そして、実験前、1日目、2日目、3日目、一か月後に20個の意味的にも音的にも無関係な単語リストを覚え、即座に思い出すテストを行います。そのうち一日は単語リストが30個になっています。

電気刺激で記憶力アップ
 テスト結果の分析のポイントは、単語リストの最初の方の思い出し方と後の方の思い出し方です。後の方は近い記憶、最初の方は少し遠い記憶になります。近い記憶に海馬や下頭頂小葉が、遠い記憶には前頭前野がかかわることが知られています。
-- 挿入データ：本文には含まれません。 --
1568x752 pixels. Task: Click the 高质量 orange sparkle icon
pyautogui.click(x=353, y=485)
 結果、下頭頂小葉に4 Hzの電気刺激を加えた場合にリストの最初の部分に含まれた単語の思い出しが改善され、前頭前野に60 Hzの電気刺激を与えた場合にはリストの最後の部分に含まれた単語の想起が改善されたそうです。特に認知機能がもともと低い場合の改善効果が大きかったそうです。

前頭前野と側頭頭頂接合部がだいじ
 20~30単語程度の記憶テストを使う研究では、近い記憶を短期記憶の一種としてワーキングメモリ、遠い記憶を長期記憶として扱っています。この研究も同様です。
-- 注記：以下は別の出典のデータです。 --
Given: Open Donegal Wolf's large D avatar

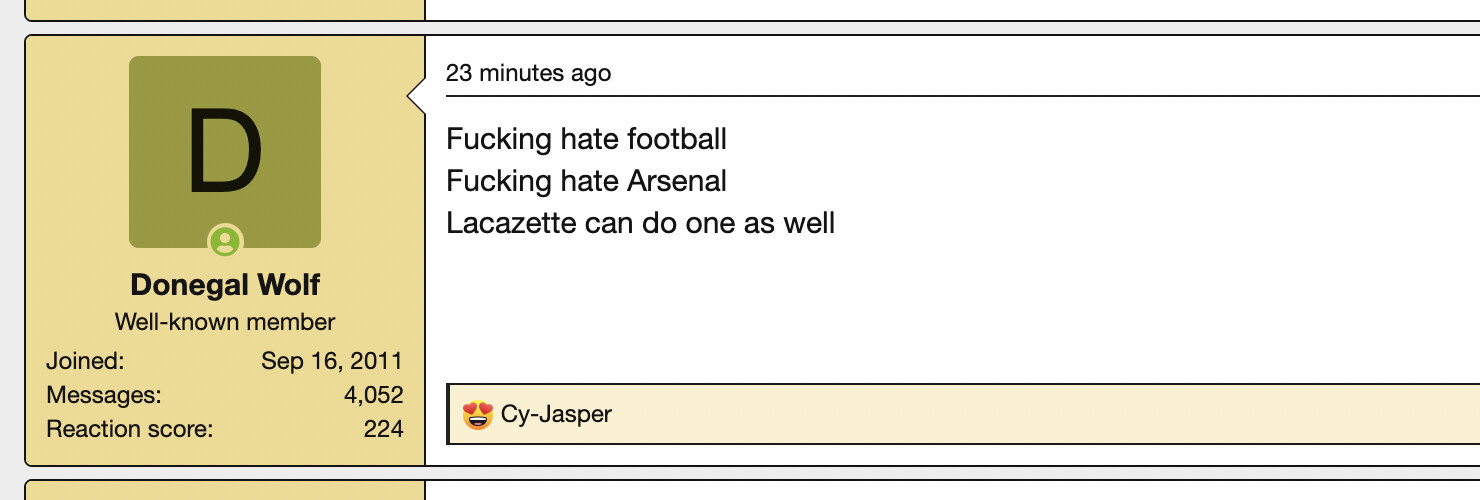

しかし、週単位や月単位、場合によっては年単位にわたって保持される記憶を長期記憶とする考え方もあります。またワーキングメモリを単に短い記憶と考えるのではなく、ワーキング(作業)にも重点を置き、記憶しながら何かをする機能と見る立場があります。比較的長い期間の記憶保持を含むワーキングメモリ課題は脳トレ問題でよく使われ、前頭前野や側頭頭頂接合部がよく活性化します。下頭頂小葉は縁上回と角回からなりますが、その下部と上側頭回の後部からなるのが側頭頭頂接合部ですから、こういう刺激の意味も示しうるかもしれません。

Grover S, Wen W, Viswanathan V, Gill CT, Reinhart RMG. Long-lasting, dissociable improvements in working memory and long-term memory in older adults with repetitive neuromodulation. Nat Neurosci. 2022 Sep;25(9):1237-1246. doi: 10.1038/s41593-022-01132-3. Epub 2022 Aug 22. PMID: 35995877; PMCID: PMC10068908.